The price adds up quickly, and cart dim sum is more fun than menu dim sum, but you gain in return the privilege of experiencing shui mai cooked to order rather than taken for a long jog around the dining room.

If you’ve spent much time scouting dim sum in Alhambra, you have seen the restaurant before — it has probably assumed a half-dozen guises since it was built, including most recently Ritz Garden and Sea Star. And if you’ve been to Sea Harbour, which was the first of the new-wave dim sum parlors to open a decade ago, much of the menu will definitely be familiar, from the fried tofu puffs drizzled with thick abalone sauce and the particular salty-sweet savor of the baked barbecued pork buns to the duck-yolk-intensive stuffing of the lotus-leaf wraps and the mayonnaise-saturation of the seafood-salad rolls. You also may recognize some of the sillier dishes, including fried squid lozenges stuffed with a morsel of duck liver that wouldn’t be big enough to garnish a canapé for a gnat, or the mediocre Northern-style soup dumplings, xiao long bao, steamed in tiny individual tart tins like so many miniature apple pies. (Xiao long bao are never good in dim sum places, for the same reason that you probably wouldn’t order a vol-au-vent in an Italian restaurant.)

Like any fine dim sum restaurant, King Hua has its specific strengths: the gooey-skinned steamed shrimp dumplings called har gao, subtly flavored with white pepper; crisp, baked chicken buns whose creamy innards ooze like chicken à la king; flaky egg-custard tarts; and meltingly tender chicken feet braised in an angelica-scented broth. Vancouver dim sum restaurants make a big deal out of chicken knees with spicy salt, the crunchy bits of deep-fried cartilage that may be to Canada’s Asian restaurants what chicken wings are to the taverns of Buffalo, and King Hua’s version is spicy, crisp and almost buried in golden toasted garlic. There is a wonderful dish of steamed rice noodles wrapped around shreds of chicken and half-crisp slices of cooked bitter melon, whose bitterness is either refreshing or overpowering, depending on your mood; and the rice roasted with Chinese barbecue in a sizzling clay pot is fluffy and subtly smoky.
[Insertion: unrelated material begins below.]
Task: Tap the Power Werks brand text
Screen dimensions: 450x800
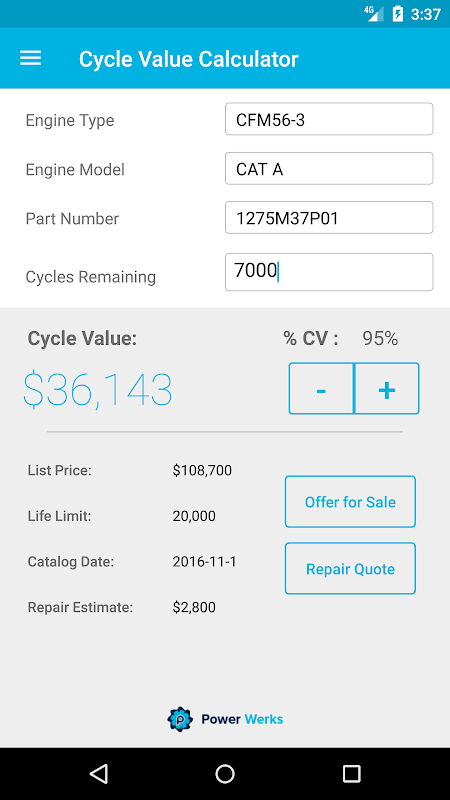Action: pos(242,719)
The signature dumpling is probably one stuffed with chopped shrimp and sautéed snow-pea shoots, whose top is trifurcated into a kind of clover decorated with wolfberries, peas and corn. And for dessert, you can get cubes of sweet amber gelatin in which red wolfberries and tiny white flowers float like a summer scene from an ancient scroll.
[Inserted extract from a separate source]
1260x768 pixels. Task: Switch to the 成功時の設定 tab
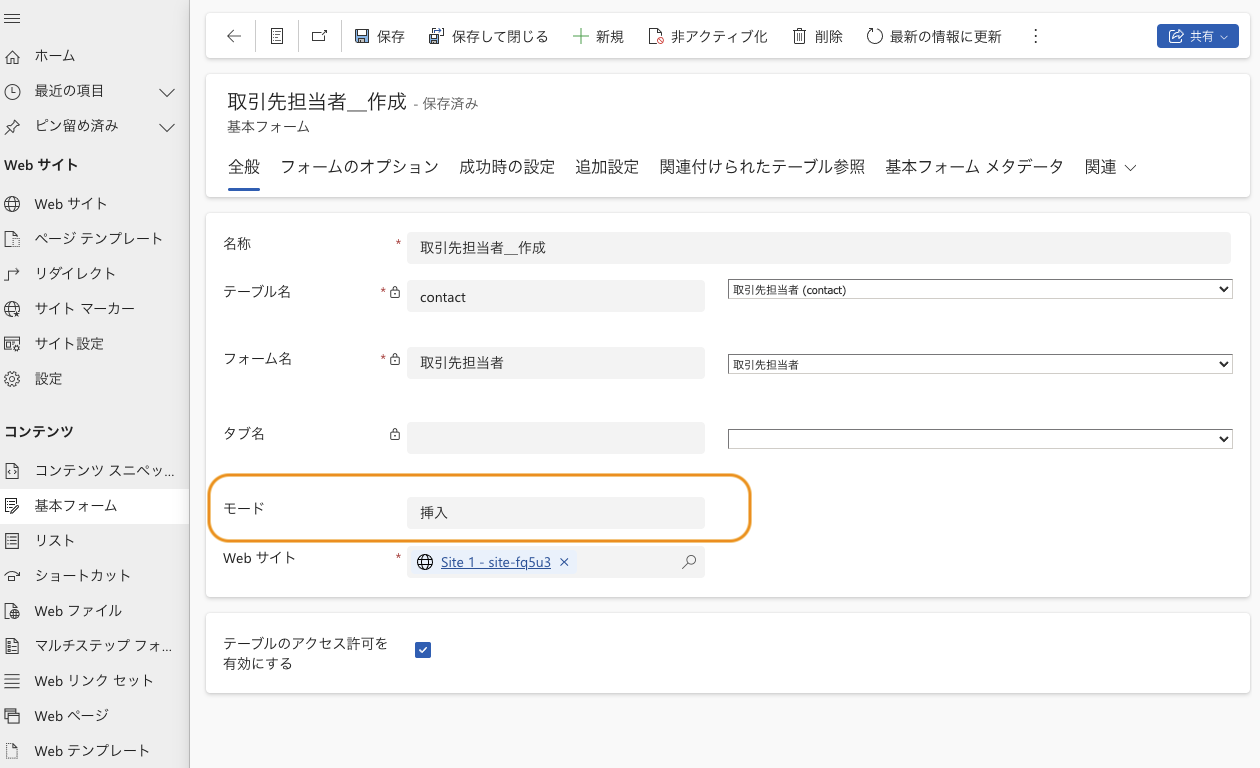coord(506,167)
You have already forgotten the purgatory of your wait.

King Hua, 2000 W. Main St., Alhambra, (626) 282-8833. Dim sum and dinner daily. Full bar. Takeout. Lot parking. MC, V. Dim sum for two, food only, $24-$44. Recommended dishes: steamed shrimp and pea-tip dumplings; steamed rice noodle with chicken and bitter melon; chicken feet with angelica in meat broth; har gao; fried chicken knees with spicy salt; wolfberry gelatin.